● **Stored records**
·····

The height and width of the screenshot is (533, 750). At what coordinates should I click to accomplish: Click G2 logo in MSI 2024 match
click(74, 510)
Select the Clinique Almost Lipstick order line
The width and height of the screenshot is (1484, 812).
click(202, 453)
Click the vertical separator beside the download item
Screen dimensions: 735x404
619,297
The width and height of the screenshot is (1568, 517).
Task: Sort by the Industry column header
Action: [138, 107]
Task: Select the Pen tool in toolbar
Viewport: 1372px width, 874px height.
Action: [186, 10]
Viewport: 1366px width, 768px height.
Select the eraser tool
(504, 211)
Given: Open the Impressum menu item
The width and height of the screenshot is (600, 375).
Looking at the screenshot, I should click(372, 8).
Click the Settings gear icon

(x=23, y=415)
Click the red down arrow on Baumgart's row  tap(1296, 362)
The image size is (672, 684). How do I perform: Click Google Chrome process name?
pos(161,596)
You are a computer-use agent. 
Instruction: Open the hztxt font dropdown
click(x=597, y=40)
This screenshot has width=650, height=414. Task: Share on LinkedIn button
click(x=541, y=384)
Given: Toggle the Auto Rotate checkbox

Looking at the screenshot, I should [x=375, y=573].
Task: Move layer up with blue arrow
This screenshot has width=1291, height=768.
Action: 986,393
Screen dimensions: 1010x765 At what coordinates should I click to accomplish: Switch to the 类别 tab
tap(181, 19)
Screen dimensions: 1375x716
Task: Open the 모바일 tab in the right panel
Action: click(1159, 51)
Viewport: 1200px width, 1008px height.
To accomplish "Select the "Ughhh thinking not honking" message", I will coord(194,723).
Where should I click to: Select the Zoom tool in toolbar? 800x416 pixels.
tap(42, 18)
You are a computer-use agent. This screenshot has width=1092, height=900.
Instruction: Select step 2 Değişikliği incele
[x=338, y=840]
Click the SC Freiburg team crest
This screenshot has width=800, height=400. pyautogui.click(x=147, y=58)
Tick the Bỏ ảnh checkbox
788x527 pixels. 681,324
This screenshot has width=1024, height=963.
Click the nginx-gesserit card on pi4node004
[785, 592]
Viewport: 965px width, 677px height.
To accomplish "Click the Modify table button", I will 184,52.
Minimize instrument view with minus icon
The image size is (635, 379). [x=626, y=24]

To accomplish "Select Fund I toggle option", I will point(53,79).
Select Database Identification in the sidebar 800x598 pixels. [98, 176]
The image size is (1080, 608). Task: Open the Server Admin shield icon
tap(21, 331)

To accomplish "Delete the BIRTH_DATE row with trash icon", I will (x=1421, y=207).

·····

● **Task**
Reproduce each record exactly, leaving nothing out.

● **Written reply**
The height and width of the screenshot is (533, 750). At what coordinates should I click to accomplish: Click G2 logo in MSI 2024 match
click(74, 510)
Select the Clinique Almost Lipstick order line
The width and height of the screenshot is (1484, 812).
click(202, 453)
Click the vertical separator beside the download item
Screen dimensions: 735x404
619,297
The width and height of the screenshot is (1568, 517).
Task: Sort by the Industry column header
Action: [138, 107]
Task: Select the Pen tool in toolbar
Viewport: 1372px width, 874px height.
Action: [186, 10]
Viewport: 1366px width, 768px height.
Select the eraser tool
(504, 211)
Given: Open the Impressum menu item
The width and height of the screenshot is (600, 375).
Looking at the screenshot, I should click(372, 8).
Click the Settings gear icon

(x=23, y=415)
Click the red down arrow on Baumgart's row  tap(1296, 362)
The image size is (672, 684). How do I perform: Click Google Chrome process name?
pos(161,596)
You are a computer-use agent. 
Instruction: Open the hztxt font dropdown
click(x=597, y=40)
This screenshot has width=650, height=414. Task: Share on LinkedIn button
click(x=541, y=384)
Given: Toggle the Auto Rotate checkbox

Looking at the screenshot, I should [x=375, y=573].
Task: Move layer up with blue arrow
This screenshot has width=1291, height=768.
Action: 986,393
Screen dimensions: 1010x765 At what coordinates should I click to accomplish: Switch to the 类别 tab
tap(181, 19)
Screen dimensions: 1375x716
Task: Open the 모바일 tab in the right panel
Action: click(1159, 51)
Viewport: 1200px width, 1008px height.
To accomplish "Select the "Ughhh thinking not honking" message", I will coord(194,723).
Where should I click to: Select the Zoom tool in toolbar? 800x416 pixels.
tap(42, 18)
You are a computer-use agent. This screenshot has width=1092, height=900.
Instruction: Select step 2 Değişikliği incele
[x=338, y=840]
Click the SC Freiburg team crest
This screenshot has width=800, height=400. pyautogui.click(x=147, y=58)
Tick the Bỏ ảnh checkbox
788x527 pixels. 681,324
This screenshot has width=1024, height=963.
Click the nginx-gesserit card on pi4node004
[785, 592]
Viewport: 965px width, 677px height.
To accomplish "Click the Modify table button", I will 184,52.
Minimize instrument view with minus icon
The image size is (635, 379). [x=626, y=24]

To accomplish "Select Fund I toggle option", I will point(53,79).
Select Database Identification in the sidebar 800x598 pixels. [98, 176]
The image size is (1080, 608). Task: Open the Server Admin shield icon
tap(21, 331)

To accomplish "Delete the BIRTH_DATE row with trash icon", I will (x=1421, y=207).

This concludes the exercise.